*** Begin section ***

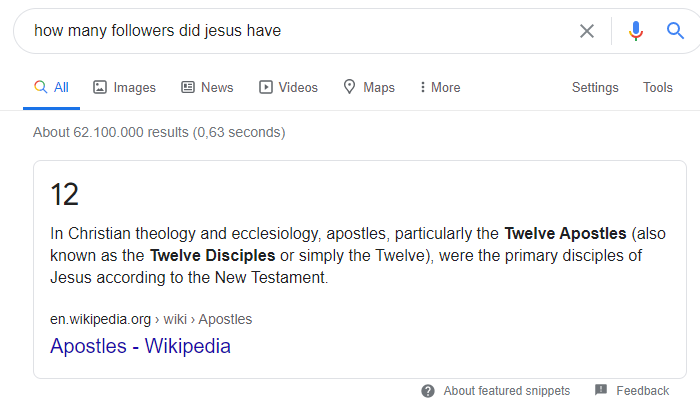The height and width of the screenshot is (404, 700).
Task: Expand the More options menu
Action: [440, 87]
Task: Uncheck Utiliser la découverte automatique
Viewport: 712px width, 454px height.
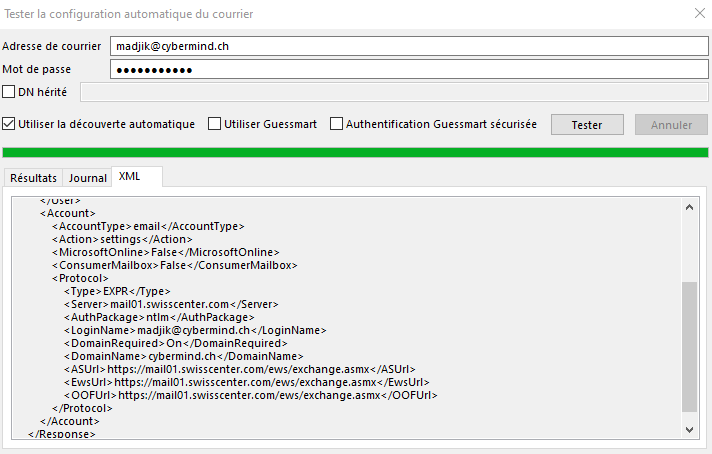Action: click(9, 124)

*** End section ***

— Exercise goal —
Return exactly the lines running from the line with "Task: Uncheck Utiliser" through the final line of the listing. Leave the pictures out.

— Your response —
Task: Uncheck Utiliser la découverte automatique
Viewport: 712px width, 454px height.
Action: click(9, 124)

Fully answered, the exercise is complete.